Hi there! What is normally done for NLP, is to sum up attributions over the embedding dimensions. In your case, you would do np.sum(attributions, -1) and end up with an array of size (6, 150). Now you have a score for each word, that you can visualize as you prefer.

looraL commented 6 years ago

Hi Marco, thanks for helping out!

I have applied the sum-up to the output attributes matrix. The problem the number of nonzeros for each sample does not align with the number of words contained in it. Does it make sense?

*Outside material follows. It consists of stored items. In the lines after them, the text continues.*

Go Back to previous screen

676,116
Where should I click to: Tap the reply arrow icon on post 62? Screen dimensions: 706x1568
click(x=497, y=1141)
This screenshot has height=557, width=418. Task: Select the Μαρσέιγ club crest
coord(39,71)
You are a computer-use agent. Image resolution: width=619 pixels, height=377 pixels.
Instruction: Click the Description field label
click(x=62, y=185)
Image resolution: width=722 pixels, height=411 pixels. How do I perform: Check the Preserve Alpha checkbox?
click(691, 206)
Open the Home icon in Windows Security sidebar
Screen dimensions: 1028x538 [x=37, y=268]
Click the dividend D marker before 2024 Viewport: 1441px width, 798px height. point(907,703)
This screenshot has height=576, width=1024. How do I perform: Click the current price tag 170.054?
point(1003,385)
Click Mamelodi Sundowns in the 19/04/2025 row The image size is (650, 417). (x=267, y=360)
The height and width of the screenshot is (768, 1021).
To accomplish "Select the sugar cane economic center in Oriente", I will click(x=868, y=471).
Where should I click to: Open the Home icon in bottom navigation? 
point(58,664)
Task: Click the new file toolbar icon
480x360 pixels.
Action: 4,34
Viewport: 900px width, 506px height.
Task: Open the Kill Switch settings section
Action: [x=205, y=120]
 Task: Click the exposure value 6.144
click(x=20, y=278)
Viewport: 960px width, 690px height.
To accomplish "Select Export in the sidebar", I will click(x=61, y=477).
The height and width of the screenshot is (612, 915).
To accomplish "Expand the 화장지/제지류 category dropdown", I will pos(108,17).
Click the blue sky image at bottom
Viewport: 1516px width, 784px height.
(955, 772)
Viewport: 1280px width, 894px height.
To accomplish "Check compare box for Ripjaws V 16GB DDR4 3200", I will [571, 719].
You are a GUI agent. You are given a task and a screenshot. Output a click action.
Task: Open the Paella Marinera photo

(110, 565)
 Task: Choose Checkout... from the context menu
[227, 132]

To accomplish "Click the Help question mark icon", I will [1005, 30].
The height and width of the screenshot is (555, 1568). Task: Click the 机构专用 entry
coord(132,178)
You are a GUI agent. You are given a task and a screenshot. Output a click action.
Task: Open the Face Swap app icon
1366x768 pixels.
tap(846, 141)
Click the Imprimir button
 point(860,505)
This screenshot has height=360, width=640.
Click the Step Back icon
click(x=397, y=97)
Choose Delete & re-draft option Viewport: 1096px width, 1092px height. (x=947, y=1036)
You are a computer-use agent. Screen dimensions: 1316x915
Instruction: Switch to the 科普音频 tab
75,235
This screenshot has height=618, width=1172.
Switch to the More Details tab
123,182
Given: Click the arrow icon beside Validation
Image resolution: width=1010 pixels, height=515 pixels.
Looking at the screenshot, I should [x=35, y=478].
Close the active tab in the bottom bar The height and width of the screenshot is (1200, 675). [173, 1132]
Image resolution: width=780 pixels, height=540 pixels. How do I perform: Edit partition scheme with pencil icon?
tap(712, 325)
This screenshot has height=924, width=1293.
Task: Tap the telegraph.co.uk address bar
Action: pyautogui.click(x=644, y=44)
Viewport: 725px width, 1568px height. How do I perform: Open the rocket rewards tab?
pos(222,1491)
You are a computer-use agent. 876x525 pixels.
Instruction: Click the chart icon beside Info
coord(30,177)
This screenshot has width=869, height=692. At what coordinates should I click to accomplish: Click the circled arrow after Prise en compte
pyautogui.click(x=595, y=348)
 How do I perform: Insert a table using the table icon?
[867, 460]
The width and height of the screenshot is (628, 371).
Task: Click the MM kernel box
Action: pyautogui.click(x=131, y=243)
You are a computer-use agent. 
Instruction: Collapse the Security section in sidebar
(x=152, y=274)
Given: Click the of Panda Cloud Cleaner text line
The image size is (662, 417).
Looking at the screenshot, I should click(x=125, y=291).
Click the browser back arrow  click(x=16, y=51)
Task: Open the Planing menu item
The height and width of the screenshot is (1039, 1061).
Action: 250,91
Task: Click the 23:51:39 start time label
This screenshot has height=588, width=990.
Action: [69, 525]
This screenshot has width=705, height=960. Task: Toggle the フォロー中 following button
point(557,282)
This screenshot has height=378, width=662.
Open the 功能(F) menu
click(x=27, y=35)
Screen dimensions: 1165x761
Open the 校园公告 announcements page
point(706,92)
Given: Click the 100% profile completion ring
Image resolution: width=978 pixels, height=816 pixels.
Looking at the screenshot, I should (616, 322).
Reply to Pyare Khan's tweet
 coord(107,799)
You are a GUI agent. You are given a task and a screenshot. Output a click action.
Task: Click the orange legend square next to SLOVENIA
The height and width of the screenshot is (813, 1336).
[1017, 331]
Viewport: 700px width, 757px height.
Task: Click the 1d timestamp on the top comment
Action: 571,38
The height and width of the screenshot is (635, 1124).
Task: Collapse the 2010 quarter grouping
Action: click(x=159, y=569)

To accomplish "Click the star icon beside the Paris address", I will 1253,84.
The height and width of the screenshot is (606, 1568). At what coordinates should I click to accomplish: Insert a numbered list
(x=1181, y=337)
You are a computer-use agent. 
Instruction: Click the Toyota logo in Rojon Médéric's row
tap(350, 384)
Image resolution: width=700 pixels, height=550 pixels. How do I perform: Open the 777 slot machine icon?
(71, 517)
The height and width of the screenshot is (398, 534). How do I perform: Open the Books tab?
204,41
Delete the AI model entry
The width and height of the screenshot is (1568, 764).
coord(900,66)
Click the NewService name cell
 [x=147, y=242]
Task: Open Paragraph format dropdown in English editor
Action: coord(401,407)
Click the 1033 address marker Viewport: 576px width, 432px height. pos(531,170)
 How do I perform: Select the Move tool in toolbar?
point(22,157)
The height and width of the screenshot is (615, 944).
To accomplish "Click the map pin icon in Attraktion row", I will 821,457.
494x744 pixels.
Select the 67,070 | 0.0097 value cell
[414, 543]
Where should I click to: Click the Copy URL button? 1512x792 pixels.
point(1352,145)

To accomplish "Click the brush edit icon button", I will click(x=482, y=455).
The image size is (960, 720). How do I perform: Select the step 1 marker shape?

For example, one pre-embedding word list is cleaned into a 27-word list, with paddings to the right. But its attributes weight with 98 nonzero values does not correspond to the word list. I was expecting 27 nonzero values in its summed up attributes weight with paddings to the right. Is there anything wrong with my understanding/implementation?

Many thanks!

Sample output for the attributes weight (150, 1): [0.0047955 -0.0515381 -0.0528361 -0.195269 -0.0927481 -0.0920452 -0.0133876 0.00504693 -0.0455068 0.0607065 0.0758778 -0.0437094 0.105729 0.160636 -0.0028076 -0.117737 0.00311046 0.194461 0.135671 0.110874 0.0623835 0.117782 0.0749264 0.0127667 0.1243 0.0727738 -0.0178832 -0.000369398 0.000776381 0 0.000122282 0.00010872 -7.24178e-06 0 0 0.000255847 0.000227472 -1.51518e-05 0 0 0.000161644 0.000143716 -9.57289e-06 0 0 0.000129164 0.000114838 -7.64935e-06 0 0 9.28584e-05 8.25596e-05 -5.49928e-06 0 0 3.7087e-05 3.29738e-05 -2.19637e-06 0 0 0.000121541 0.000108061 -7.19789e-06 0 0 -4.44104e-05 -3.94849e-05 2.63008e-06 0 0 -1.30395e-05 -1.15933e-05 7.72226e-07 0 0 2.89512e-05 2.57402e-05 -1.71455e-06 0 0 -4.49442e-05 -3.99595e-05 2.66169e-06 0 0 -1.60106e-05 -1.42349e-05 9.4818e-07 0 0 -1.14543e-06 -1.01839e-06 6.78348e-08 0 0 -8.79873e-07 -7.82288e-07 5.21079e-08 0 0 -2.24294e-05 -1.99418e-05 1.32831e-06 0 0 -4.43908e-05 -3.94675e-05 2.62892e-06 0 0 -3.49119e-05 -3.10399e-05 2.06756e-06 0 0 6.78908e-06 6.03612e-06 -4.02063e-07 0 0 6.4125e-06 5.7013e-06 -3.79762e-07 0 0 6.68977e-06 5.94782e-06 -3.96183e-07 0 0 5.62173e-06 4.99824e-06 -3.32931e-07 0 0 5.20878e-06 4.63108e-06 -3.08475e-07 0 0 6.9628e-06 6.19057e-06 -4.12352e-07 0 0 0 0 0 0 0]

SamuelXie commented 5 years ago

What is normally done for NLP, is to sum up attributions over the embedding dimensions.

@marcoancona Could you please provide relevant papers? Thx!